Text segment START
Thursday, Aug 16, 2007



By Benoit Faucon
Of DOW JONES NEWSWIRES

LONDON (Dow Jones)--A rebel Kurdish commander says that the BP PLC (BP)-led Baku-Tblisi-Ceyhan oil pipeline, responsible for shipping upward of 700,000 barrels daily to customers in the West, may become a fresh economic target if Turkish attacks continue against his armed group, a threat underscored by an independent assessment commissioned by the oil major.

"Persistent operations by the Turkish military against our guerrilla forces and continuation of oppressive policies against our people will put the security of the BTC and similar economic investments at risk," Bahoz Erdal, a commander of the People's Defense Force, said in a recent telephone interview with Dow Jones Newswires.

The Force is the armed wing of the Kurdistan Workers' Party, or PKK, a separatist guerilla organization that is seeking Kurdish independence from Turkey.

A report by an external panel commissioned by BP acknowledges the new risk, saying the pipeline faces "a continuing and real threat of attack by hostile actors" in Turkey, more so than the two other countries crossed by the pipeline, Georgia and Azerbaijan.

Tensions have been rising in recent weeks between Turkey and the Kurdish insurgents.

Turkey and Iraq last week agreed to try to root out the rebel group from northern Iraq, according to an announcement by Turkey's Prime Minister Recep Tayyip Erdogan and Iraqi Prime Minister Nouri al-Maliki.

Experts say BTC, the British oil giant's largest recent pipeline project, faces possible illegal syphoning of crude and attacks from the PKK, despite being buried underground.

Any serious disruption at BTC, a 30.1%-owned BP project that BP's new Chief Executive Tony Hayward personally oversaw when he headed the company's exploration and production division, would add to the challenges he faces in the U.S. in the aftermath of a deadly Texas refinery incident in 2005 and a partial shut down at an Alaska pipeline last year.



Attack Threat

The $3.6 billion pipeline, which stretches for 1,770 kilometers from the Caspian Sea to the Mediterranean, carries an average 700,000 barrels of oil a day currently.

The project, in which Azerbaijan's state-run Socar, Chevron Corp. (CVX) and Statoil ASA (STO) are also large shareholders, is a key alternative route to Russia for the supply of crude to the West.

BP said Wednesday that it expected it will ship an average 1 million barrels daily by late next year, enough to fill up to two tankers a day.

When plans for the pipeline were first first drawn up, experts emphasized the risk of attacks in Georgia and Azerbaijan, both located in the fractious region of the Caucasus.

But a report published in January by the BP-commissioned Caspian Development Advisory Panel says 11 attempts to syphon oil were made on the pipeline by November last year, all in Turkey.
Text segment END
Data for analysis START
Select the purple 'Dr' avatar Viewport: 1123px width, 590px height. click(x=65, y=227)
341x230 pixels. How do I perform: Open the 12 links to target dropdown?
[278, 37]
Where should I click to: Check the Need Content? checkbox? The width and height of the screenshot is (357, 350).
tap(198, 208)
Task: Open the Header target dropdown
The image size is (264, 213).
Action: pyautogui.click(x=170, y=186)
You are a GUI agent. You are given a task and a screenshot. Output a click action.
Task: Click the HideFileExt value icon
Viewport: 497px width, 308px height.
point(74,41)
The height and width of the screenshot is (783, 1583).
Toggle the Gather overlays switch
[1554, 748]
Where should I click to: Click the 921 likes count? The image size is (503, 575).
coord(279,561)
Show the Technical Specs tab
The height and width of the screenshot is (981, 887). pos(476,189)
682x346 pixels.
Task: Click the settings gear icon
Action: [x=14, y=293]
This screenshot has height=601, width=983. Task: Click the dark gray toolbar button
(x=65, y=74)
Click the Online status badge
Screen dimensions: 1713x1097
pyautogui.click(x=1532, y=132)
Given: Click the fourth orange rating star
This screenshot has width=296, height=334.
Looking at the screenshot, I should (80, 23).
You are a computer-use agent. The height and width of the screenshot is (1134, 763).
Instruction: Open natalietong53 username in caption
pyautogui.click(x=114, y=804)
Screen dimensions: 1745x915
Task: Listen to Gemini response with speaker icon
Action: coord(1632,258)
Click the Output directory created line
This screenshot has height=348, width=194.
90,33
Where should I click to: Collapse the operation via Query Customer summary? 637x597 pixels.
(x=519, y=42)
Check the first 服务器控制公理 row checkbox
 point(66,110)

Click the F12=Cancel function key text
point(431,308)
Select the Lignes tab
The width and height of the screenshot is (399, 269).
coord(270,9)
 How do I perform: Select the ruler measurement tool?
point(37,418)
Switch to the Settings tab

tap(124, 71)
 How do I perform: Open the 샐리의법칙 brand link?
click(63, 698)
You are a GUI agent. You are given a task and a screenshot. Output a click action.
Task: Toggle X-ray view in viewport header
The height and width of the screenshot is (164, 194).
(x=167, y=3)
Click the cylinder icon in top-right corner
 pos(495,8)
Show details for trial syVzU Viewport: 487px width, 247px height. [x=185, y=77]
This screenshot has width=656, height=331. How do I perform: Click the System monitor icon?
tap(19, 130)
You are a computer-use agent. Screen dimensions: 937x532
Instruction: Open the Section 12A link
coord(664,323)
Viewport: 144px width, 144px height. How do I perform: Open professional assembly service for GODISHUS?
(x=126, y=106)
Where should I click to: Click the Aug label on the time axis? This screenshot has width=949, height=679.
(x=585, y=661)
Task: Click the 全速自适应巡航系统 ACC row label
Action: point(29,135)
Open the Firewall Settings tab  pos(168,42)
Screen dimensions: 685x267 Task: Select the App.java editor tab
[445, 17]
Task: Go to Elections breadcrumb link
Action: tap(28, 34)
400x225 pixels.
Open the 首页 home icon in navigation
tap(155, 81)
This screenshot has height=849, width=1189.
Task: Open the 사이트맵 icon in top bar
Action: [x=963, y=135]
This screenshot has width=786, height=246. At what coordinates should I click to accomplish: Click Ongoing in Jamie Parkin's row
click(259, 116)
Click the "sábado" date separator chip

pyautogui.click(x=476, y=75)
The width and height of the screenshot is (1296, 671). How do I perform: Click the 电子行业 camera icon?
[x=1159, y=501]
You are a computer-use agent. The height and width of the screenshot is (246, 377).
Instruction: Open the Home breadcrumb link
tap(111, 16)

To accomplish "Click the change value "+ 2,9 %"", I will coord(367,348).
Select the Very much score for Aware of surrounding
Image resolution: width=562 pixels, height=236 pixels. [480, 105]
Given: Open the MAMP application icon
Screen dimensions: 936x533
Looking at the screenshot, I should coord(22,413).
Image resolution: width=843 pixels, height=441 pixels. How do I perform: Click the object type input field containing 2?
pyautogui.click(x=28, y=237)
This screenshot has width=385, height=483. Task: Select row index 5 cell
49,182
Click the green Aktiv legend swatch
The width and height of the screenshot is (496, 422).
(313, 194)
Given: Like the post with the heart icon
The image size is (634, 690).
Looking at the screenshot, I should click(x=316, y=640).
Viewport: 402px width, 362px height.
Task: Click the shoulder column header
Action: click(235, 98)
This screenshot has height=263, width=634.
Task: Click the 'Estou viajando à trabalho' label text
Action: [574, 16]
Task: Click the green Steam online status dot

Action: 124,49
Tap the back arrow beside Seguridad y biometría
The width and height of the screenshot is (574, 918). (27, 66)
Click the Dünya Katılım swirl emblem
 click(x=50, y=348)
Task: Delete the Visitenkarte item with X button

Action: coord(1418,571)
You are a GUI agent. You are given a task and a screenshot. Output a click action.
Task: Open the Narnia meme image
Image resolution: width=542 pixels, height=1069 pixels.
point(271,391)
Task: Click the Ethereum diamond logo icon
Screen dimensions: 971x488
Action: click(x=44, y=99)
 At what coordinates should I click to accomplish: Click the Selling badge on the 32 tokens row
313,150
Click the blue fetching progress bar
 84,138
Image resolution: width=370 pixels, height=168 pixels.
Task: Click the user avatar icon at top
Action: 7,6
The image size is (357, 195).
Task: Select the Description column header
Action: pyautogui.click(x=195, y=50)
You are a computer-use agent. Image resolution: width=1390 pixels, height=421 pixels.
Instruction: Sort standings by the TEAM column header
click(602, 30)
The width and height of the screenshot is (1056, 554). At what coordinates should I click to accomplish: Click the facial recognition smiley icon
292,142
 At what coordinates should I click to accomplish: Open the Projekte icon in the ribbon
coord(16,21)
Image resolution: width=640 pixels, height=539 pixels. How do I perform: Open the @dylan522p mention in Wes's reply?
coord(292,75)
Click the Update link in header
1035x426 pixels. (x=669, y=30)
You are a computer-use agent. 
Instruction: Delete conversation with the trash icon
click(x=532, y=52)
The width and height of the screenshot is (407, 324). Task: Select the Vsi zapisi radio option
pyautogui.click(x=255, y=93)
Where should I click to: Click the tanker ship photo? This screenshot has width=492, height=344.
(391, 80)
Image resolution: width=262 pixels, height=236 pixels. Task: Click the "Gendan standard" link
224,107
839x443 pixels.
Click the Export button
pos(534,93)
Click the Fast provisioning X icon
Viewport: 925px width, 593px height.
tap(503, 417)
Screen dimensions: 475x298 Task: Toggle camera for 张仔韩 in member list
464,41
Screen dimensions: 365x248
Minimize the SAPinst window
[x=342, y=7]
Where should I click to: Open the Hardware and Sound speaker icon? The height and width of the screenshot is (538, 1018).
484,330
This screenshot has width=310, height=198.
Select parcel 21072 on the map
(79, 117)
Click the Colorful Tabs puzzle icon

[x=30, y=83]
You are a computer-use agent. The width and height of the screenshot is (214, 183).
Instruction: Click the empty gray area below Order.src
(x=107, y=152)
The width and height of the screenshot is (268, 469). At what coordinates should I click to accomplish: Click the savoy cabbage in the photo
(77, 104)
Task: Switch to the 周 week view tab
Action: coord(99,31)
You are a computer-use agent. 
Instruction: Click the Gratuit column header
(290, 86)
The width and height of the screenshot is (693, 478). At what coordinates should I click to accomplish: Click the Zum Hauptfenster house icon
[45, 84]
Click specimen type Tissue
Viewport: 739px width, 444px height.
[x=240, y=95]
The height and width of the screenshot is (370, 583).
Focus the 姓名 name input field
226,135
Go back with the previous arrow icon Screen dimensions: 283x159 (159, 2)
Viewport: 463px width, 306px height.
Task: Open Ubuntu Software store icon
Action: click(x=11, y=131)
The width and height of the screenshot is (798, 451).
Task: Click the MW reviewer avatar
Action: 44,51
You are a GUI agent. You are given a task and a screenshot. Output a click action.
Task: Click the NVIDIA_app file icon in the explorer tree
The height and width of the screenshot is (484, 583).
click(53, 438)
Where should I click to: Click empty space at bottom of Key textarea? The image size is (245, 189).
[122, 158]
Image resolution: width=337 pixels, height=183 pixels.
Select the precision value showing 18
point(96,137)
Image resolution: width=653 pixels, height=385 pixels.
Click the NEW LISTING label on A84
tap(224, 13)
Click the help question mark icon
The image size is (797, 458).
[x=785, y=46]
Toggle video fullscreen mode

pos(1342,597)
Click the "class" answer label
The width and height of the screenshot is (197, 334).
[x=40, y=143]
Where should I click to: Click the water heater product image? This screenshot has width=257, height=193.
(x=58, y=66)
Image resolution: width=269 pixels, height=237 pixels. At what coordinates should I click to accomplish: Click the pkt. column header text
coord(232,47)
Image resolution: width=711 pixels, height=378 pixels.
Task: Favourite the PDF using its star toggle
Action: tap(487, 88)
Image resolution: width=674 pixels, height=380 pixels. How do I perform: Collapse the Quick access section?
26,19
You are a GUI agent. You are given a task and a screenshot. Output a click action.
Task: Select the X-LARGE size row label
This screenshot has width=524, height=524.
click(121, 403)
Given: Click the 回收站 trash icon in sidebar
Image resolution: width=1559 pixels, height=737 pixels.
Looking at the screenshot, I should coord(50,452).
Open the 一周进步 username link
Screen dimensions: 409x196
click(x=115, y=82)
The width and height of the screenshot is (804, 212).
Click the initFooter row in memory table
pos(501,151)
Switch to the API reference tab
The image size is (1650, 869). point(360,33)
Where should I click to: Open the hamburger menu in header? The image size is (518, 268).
Data for analysis END
Task instructions:
1: In the BTC pipeline article, what does the Kurdish rebel commander say would put the security of the pipeline at risk?
2: Continue the BTC pipeline article from its last sentence.

Responses for each task:
1: He says continued Turkish military operations against the guerrilla forces and continued oppressive policies against the Kurdish people would put the BTC pipeline and similar economic investments at risk.

2:
Murat LeCompte, a communications and external affairs manager for BP in Turkey, acknowledged "there have been some criminal attempts to tap the pipeline.

"The amount of any oil removed from the pipeline has been negligible, and there has been no impact on production at the Azeri-Chirag-Gunashli field" that supplies the pipeline "in Azerbaijan, nor at the Ceyhan Marine Terminal," LeCompte added.

The BP-commissioned report doesn't name the PKK as a threat.

Still, the criminal attacks expose the pipeline's vulnerability, which the Kurdish insurgent group PKK may also exploit, said Ali Koknar, president of consultancy AMK Risk Management, which advises large corporations on security in the Middle East.

"If (criminals) can extract oil from it, then the PKK, which has better technology than common thieves," can attack it, he added.

But Koknar and other experts say BTC faces heightened risks from the PKK as tensions escalate between the Turks and the Kurdish group.

For decades, the PKK has attacked domestic refineries and pipelines in Turkey. A year ago, the group claimed credit for blowing up an Iran-Turkey natural gas pipeline, which interrupted transit for four days.

Like BTC's Turkish trunk, the Iranian route is a buried pipeline operated by the Turkish State Petroleum Pipeline Corp., or Botas.

The attack "demonstrates (the PKK's) ability to attack an international pipeline in Turkey," Koknar said.

Koknar, an asssociate fellow of Washington think-tank the Institute for the Analysis of Global Security, said that with the U.S.-led invasion of Iraq, the PKK has "borrowed improvised explosive device materials from Iraq."

The group has purchased the devices on the black market from Saddam Hussein's stockpile, Iraqi Kurds or Iraqi insurgents, and has also acquired the knowledge to build and operate them, he added.

As an example, the PKK has started to use remotely detonated explosives, a practice lifted from the Iraqi insurgency and previously unused by the PKK.

Though the Kurdish areas crossed by the pipeline aren't PKK strongholds, the PKK may be able to strike far from their main bases in the southeast, according to Turkish police.

The police said last year that the PKK was behind the bombing of tourist resorts in Western Turkey, a claim the rebel group has denied.

Koknar said he expects the group to attack BTC "when the opportunity presents itself."



Reputational Risk

The BP-commissioned report said that in addition to the risk of attacks, there is a risk that pipeline security officials could be too heavy-handed, staining BP's reputation.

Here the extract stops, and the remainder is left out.